Wir haben es hier mit einem Urteil von eindeutiger und ganz seltener Klarheit zu tun. Hier sind nicht nur einige Punkte herausgegriffen worden, sondern hier hat das Bundesverfassungsgericht ein komplettes Drehbuch für die Beteiligten geschrieben und das gleichzeitig mit dem Hinweis – manche sagen auch: der Drohung – verbunden, dass all dies zukünftig auch vom Bundesverfassungsgericht überprüft werden kann und soll.

Für diejenigen, die sich da auskennen, rein praktisch bezogen: Es liegen ausreichend Verfassungsbeschwerden in Karlsruhe vor, die dies dem Bundesverfassungsgericht ermöglichen, sodass das bereits heute zwar nicht als Drohung, aber als zarter, strenger, aber direkter Hinweis zu verstehen ist: Wer sich bemüht, egal ob Kommission, Europaparlament, Bundesregierung, Bundesrat oder Bundestag, von diesem Drehbuch abzuweichen

Herr Kollege, seien Sie so lieb, und kommen Sie zum Schluss.

ich komme zum Schluss, noch zwei Sätze –, der wird sich damit beschäftigen müssen, dass er diesen Hinweis ernst nehmen soll.

Meine Damen und Herren, wir vonseiten der FDP sind überzeugt, dass das, was die Hessische Landesregierung, insbesondere der Minister und die Staatssekretärin,in Bezug auf die Europapolitik auf den Weg gebracht und fortgeführt haben, der richtige Weg ist.Wir werden das nachher noch hören.

Meine Damen und Herren, über Krieg und Frieden, über Strafrecht, Polizei, über Einnahmen und Ausgaben, über Bildung, Medien und Religion wird im Wesentlichen in Deutschland entschieden werden, d. h. im Bundestag, im Bundesrat und in den Landtagen. Das ist eine gute Nachricht.

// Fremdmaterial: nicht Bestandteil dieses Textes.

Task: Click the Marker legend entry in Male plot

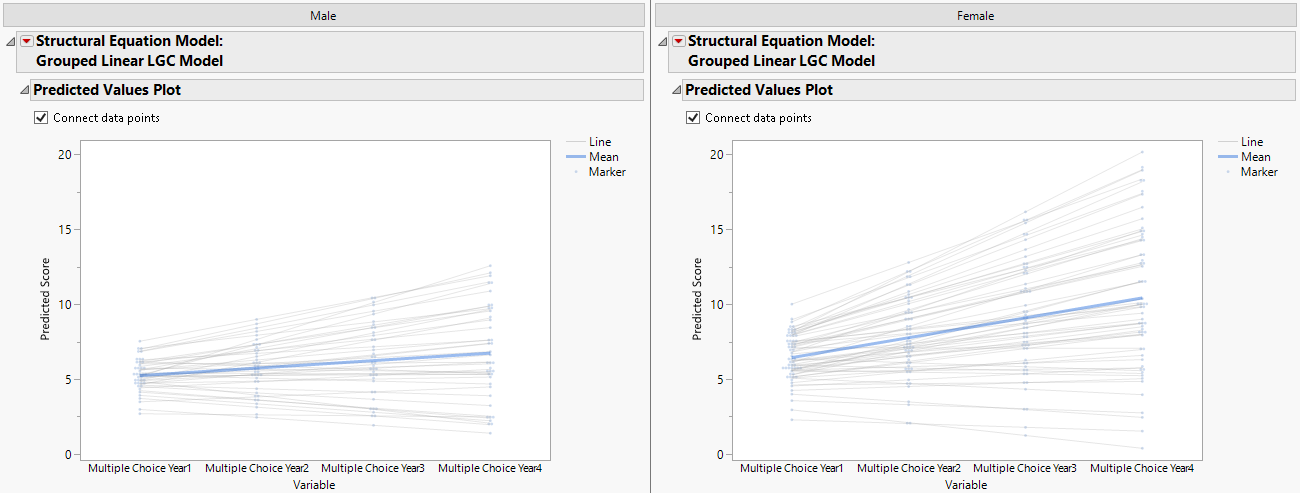Action: [x=607, y=172]

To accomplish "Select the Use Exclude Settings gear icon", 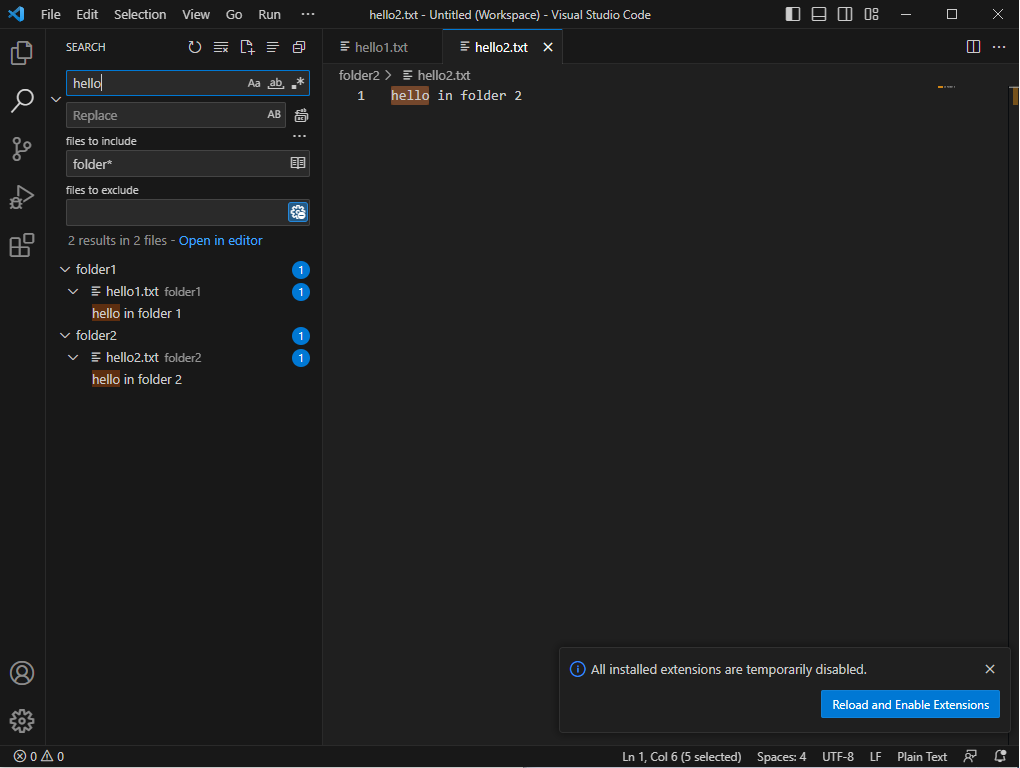I will [297, 212].
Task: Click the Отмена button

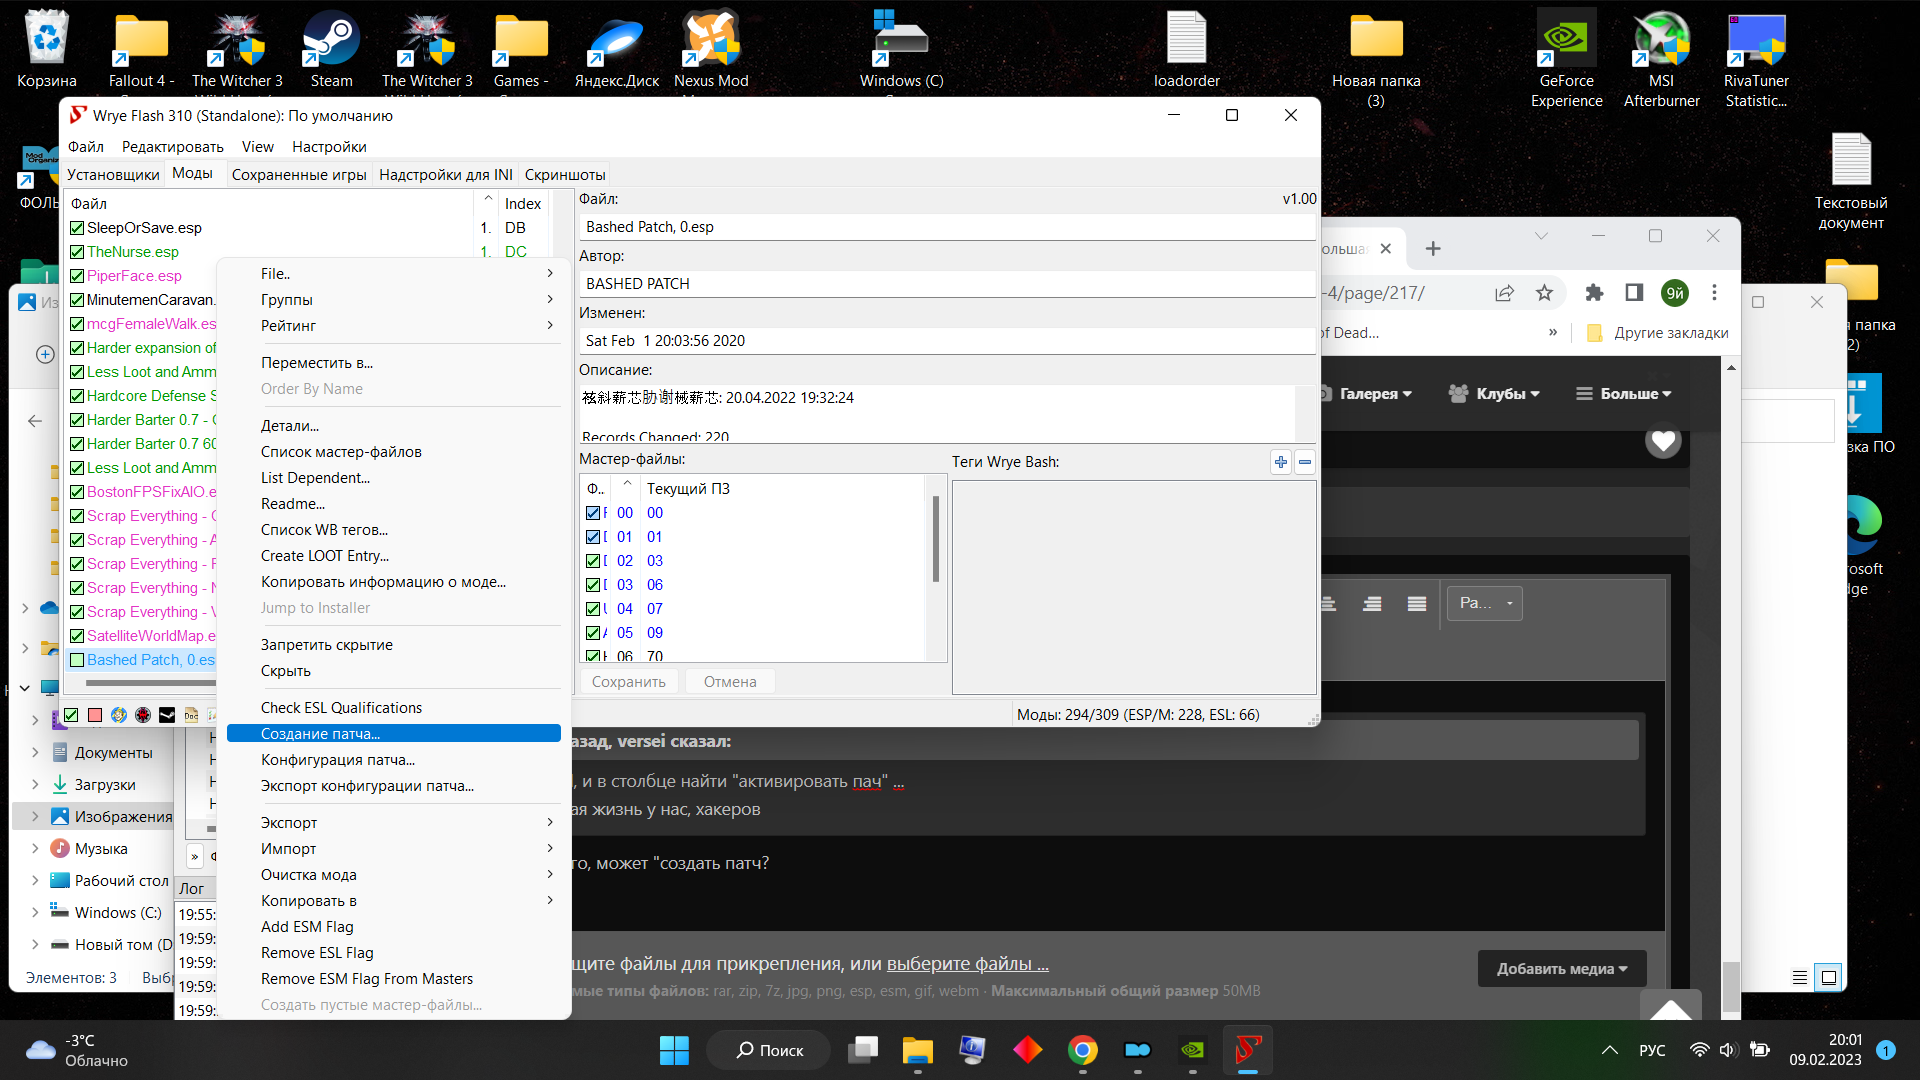Action: point(729,682)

Die sollten wir alle als gute Nachricht entgegennehmen.

Ein letzter Satz. Ich habe es schon gesagt: Das Urteil bedeutet aber auch eine Kritik an der SPD,

(Günter Rudolph (SPD):Was?)

die mit ihrer Tendenz,soziale Standards über Europa festlegen zu wollen, definitiv verkehrt liegt. – Danke schön.

(Beifall bei der FDP und der CDU)

Vielen Dank. – Das Wort hat der Kollege Dr. Reuter, SPD-Fraktion.

(Thorsten Schäfer-Gümbel (SPD): Sehr guter Mann!)

Sehr geehrter Herr Präsident, meine sehr verehrten Damen und Herren! In dem Redebeitrag von Herrn Krüger habe ich sehr viel über den Lissabon-Vertrag gehört, aber wenig über den zweiten Teil, Hessens Zukunft in Europa. Aber das können wir vielleicht an einer anderen Stelle wiederholen.

(Beifall bei der SPD)

Wir wissen, dass wir bei den europäischen Themen einen Hessenbezug finden müssen. Insofern war die Überschrift vielleicht gar nicht unklug gewählt.